(Beginning of Provided entries)

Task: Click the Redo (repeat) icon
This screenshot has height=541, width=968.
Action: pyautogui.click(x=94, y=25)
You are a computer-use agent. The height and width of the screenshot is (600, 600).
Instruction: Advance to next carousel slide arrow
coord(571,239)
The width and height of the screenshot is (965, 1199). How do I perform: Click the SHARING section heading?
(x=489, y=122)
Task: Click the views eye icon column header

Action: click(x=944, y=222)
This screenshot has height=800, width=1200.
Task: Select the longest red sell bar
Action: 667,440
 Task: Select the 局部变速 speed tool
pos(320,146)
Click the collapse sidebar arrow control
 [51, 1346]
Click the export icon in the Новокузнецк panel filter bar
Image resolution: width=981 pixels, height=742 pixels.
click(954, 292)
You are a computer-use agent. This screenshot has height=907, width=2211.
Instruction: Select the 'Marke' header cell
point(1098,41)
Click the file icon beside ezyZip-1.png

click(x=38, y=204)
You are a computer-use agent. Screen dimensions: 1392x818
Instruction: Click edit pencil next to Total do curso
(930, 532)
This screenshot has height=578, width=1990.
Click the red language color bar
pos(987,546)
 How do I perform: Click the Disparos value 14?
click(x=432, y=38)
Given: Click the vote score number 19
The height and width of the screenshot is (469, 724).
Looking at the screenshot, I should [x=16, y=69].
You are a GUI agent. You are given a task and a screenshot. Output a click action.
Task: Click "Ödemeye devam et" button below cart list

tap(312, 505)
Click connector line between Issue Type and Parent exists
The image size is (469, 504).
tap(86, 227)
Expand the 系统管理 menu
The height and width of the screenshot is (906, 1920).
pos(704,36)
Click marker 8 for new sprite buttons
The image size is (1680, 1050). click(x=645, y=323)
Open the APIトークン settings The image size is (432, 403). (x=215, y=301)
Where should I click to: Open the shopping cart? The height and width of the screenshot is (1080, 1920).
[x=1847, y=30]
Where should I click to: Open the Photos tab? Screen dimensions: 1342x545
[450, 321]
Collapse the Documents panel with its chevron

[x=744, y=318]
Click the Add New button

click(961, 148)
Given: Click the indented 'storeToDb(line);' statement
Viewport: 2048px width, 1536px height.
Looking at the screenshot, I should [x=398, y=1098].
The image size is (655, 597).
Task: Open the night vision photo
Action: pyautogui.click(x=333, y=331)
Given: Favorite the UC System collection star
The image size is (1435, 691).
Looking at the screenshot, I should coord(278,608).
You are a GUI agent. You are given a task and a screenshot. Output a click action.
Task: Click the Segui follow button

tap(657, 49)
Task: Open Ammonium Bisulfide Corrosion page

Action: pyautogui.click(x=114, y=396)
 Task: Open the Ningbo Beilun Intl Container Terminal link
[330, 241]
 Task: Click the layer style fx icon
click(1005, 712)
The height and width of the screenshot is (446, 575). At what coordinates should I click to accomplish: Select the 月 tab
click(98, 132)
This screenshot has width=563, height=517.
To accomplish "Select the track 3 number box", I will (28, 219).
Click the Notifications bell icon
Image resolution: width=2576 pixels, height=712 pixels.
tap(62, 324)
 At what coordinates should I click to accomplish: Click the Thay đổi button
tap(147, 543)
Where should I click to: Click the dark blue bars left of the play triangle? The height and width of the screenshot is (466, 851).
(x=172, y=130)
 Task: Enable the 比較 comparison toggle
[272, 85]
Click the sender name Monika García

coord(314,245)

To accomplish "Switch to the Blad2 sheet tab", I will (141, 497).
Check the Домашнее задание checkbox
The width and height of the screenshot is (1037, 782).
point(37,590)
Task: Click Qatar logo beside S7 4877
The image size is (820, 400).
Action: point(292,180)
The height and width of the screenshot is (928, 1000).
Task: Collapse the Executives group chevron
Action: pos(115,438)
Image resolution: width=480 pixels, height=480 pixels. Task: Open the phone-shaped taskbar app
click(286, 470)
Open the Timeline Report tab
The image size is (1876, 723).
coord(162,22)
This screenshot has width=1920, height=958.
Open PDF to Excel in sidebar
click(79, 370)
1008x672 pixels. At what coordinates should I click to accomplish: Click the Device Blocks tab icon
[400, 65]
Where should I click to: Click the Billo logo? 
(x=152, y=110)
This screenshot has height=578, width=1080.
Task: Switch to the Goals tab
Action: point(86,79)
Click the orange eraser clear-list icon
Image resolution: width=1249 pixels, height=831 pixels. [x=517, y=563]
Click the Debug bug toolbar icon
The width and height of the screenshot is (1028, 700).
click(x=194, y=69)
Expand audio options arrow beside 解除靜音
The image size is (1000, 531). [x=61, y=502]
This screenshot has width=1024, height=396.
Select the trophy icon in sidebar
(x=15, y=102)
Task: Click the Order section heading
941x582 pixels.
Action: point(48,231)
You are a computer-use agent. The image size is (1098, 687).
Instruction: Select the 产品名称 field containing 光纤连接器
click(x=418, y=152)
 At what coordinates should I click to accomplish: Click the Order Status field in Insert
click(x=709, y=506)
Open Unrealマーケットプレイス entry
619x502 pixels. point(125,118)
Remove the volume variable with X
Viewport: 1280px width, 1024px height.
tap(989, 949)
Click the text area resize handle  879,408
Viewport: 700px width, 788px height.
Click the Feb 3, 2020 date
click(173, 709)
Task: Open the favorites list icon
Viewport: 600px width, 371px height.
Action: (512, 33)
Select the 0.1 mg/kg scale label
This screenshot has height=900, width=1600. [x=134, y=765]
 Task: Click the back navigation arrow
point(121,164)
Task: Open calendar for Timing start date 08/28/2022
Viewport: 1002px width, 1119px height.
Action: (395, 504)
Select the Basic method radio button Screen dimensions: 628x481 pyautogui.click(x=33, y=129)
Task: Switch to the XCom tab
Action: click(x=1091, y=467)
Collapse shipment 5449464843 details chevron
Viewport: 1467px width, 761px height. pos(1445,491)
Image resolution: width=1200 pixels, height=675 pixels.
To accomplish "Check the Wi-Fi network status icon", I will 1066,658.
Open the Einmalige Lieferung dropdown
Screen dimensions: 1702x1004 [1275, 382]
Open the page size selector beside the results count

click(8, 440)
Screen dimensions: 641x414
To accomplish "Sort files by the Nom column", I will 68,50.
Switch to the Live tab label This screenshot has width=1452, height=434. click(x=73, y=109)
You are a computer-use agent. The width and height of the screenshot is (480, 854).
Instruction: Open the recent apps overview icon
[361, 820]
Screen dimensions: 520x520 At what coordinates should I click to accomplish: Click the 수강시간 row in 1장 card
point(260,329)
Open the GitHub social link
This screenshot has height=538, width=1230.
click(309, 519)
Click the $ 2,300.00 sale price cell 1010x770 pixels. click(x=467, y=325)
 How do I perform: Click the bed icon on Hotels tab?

(End of Provided entries)

### What is needed:
Every record above must be duplicated exactly.

### Task solution:
Task: Click the Redo (repeat) icon
This screenshot has height=541, width=968.
Action: pyautogui.click(x=94, y=25)
You are a computer-use agent. The height and width of the screenshot is (600, 600).
Instruction: Advance to next carousel slide arrow
coord(571,239)
The width and height of the screenshot is (965, 1199). How do I perform: Click the SHARING section heading?
(x=489, y=122)
Task: Click the views eye icon column header

Action: click(x=944, y=222)
This screenshot has height=800, width=1200.
Task: Select the longest red sell bar
Action: 667,440
 Task: Select the 局部变速 speed tool
pos(320,146)
Click the collapse sidebar arrow control
 [51, 1346]
Click the export icon in the Новокузнецк panel filter bar
Image resolution: width=981 pixels, height=742 pixels.
click(954, 292)
You are a computer-use agent. This screenshot has height=907, width=2211.
Instruction: Select the 'Marke' header cell
point(1098,41)
Click the file icon beside ezyZip-1.png

click(x=38, y=204)
You are a computer-use agent. Screen dimensions: 1392x818
Instruction: Click edit pencil next to Total do curso
(930, 532)
This screenshot has height=578, width=1990.
Click the red language color bar
pos(987,546)
 How do I perform: Click the Disparos value 14?
click(x=432, y=38)
Given: Click the vote score number 19
The height and width of the screenshot is (469, 724).
Looking at the screenshot, I should [x=16, y=69].
You are a GUI agent. You are given a task and a screenshot. Output a click action.
Task: Click "Ödemeye devam et" button below cart list

tap(312, 505)
Click connector line between Issue Type and Parent exists
The image size is (469, 504).
tap(86, 227)
Expand the 系统管理 menu
The height and width of the screenshot is (906, 1920).
pos(704,36)
Click marker 8 for new sprite buttons
The image size is (1680, 1050). click(x=645, y=323)
Open the APIトークン settings The image size is (432, 403). (x=215, y=301)
Where should I click to: Open the shopping cart? The height and width of the screenshot is (1080, 1920).
[x=1847, y=30]
Where should I click to: Open the Photos tab? Screen dimensions: 1342x545
[450, 321]
Collapse the Documents panel with its chevron

[x=744, y=318]
Click the Add New button

click(961, 148)
Given: Click the indented 'storeToDb(line);' statement
Viewport: 2048px width, 1536px height.
Looking at the screenshot, I should [x=398, y=1098].
The image size is (655, 597).
Task: Open the night vision photo
Action: pyautogui.click(x=333, y=331)
Given: Favorite the UC System collection star
The image size is (1435, 691).
Looking at the screenshot, I should coord(278,608).
You are a GUI agent. You are given a task and a screenshot. Output a click action.
Task: Click the Segui follow button

tap(657, 49)
Task: Open Ammonium Bisulfide Corrosion page

Action: pyautogui.click(x=114, y=396)
 Task: Open the Ningbo Beilun Intl Container Terminal link
[330, 241]
 Task: Click the layer style fx icon
click(1005, 712)
The height and width of the screenshot is (446, 575). At what coordinates should I click to accomplish: Select the 月 tab
click(98, 132)
This screenshot has width=563, height=517.
To accomplish "Select the track 3 number box", I will (28, 219).
Click the Notifications bell icon
Image resolution: width=2576 pixels, height=712 pixels.
tap(62, 324)
 At what coordinates should I click to accomplish: Click the Thay đổi button
tap(147, 543)
Where should I click to: Click the dark blue bars left of the play triangle? The height and width of the screenshot is (466, 851).
(x=172, y=130)
 Task: Enable the 比較 comparison toggle
[272, 85]
Click the sender name Monika García

coord(314,245)

To accomplish "Switch to the Blad2 sheet tab", I will (141, 497).
Check the Домашнее задание checkbox
The width and height of the screenshot is (1037, 782).
point(37,590)
Task: Click Qatar logo beside S7 4877
The image size is (820, 400).
Action: point(292,180)
The height and width of the screenshot is (928, 1000).
Task: Collapse the Executives group chevron
Action: pos(115,438)
Image resolution: width=480 pixels, height=480 pixels. Task: Open the phone-shaped taskbar app
click(286, 470)
Open the Timeline Report tab
The image size is (1876, 723).
coord(162,22)
This screenshot has width=1920, height=958.
Open PDF to Excel in sidebar
click(79, 370)
1008x672 pixels. At what coordinates should I click to accomplish: Click the Device Blocks tab icon
[400, 65]
Where should I click to: Click the Billo logo? 
(x=152, y=110)
This screenshot has height=578, width=1080.
Task: Switch to the Goals tab
Action: point(86,79)
Click the orange eraser clear-list icon
Image resolution: width=1249 pixels, height=831 pixels. [x=517, y=563]
Click the Debug bug toolbar icon
The width and height of the screenshot is (1028, 700).
click(x=194, y=69)
Expand audio options arrow beside 解除靜音
The image size is (1000, 531). [x=61, y=502]
This screenshot has width=1024, height=396.
Select the trophy icon in sidebar
(x=15, y=102)
Task: Click the Order section heading
941x582 pixels.
Action: point(48,231)
You are a computer-use agent. The image size is (1098, 687).
Instruction: Select the 产品名称 field containing 光纤连接器
click(x=418, y=152)
 At what coordinates should I click to accomplish: Click the Order Status field in Insert
click(x=709, y=506)
Open Unrealマーケットプレイス entry
619x502 pixels. point(125,118)
Remove the volume variable with X
Viewport: 1280px width, 1024px height.
tap(989, 949)
Click the text area resize handle  879,408
Viewport: 700px width, 788px height.
Click the Feb 3, 2020 date
click(173, 709)
Task: Open the favorites list icon
Viewport: 600px width, 371px height.
Action: (512, 33)
Select the 0.1 mg/kg scale label
This screenshot has height=900, width=1600. [x=134, y=765]
 Task: Click the back navigation arrow
point(121,164)
Task: Open calendar for Timing start date 08/28/2022
Viewport: 1002px width, 1119px height.
Action: (395, 504)
Select the Basic method radio button Screen dimensions: 628x481 pyautogui.click(x=33, y=129)
Task: Switch to the XCom tab
Action: click(x=1091, y=467)
Collapse shipment 5449464843 details chevron
Viewport: 1467px width, 761px height. pos(1445,491)
Image resolution: width=1200 pixels, height=675 pixels.
To accomplish "Check the Wi-Fi network status icon", I will 1066,658.
Open the Einmalige Lieferung dropdown
Screen dimensions: 1702x1004 [1275, 382]
Open the page size selector beside the results count

click(8, 440)
Screen dimensions: 641x414
To accomplish "Sort files by the Nom column", I will 68,50.
Switch to the Live tab label This screenshot has width=1452, height=434. click(x=73, y=109)
You are a computer-use agent. The width and height of the screenshot is (480, 854).
Instruction: Open the recent apps overview icon
[361, 820]
Screen dimensions: 520x520 At what coordinates should I click to accomplish: Click the 수강시간 row in 1장 card
point(260,329)
Open the GitHub social link
This screenshot has height=538, width=1230.
click(309, 519)
Click the $ 2,300.00 sale price cell 1010x770 pixels. click(x=467, y=325)
 How do I perform: Click the bed icon on Hotels tab?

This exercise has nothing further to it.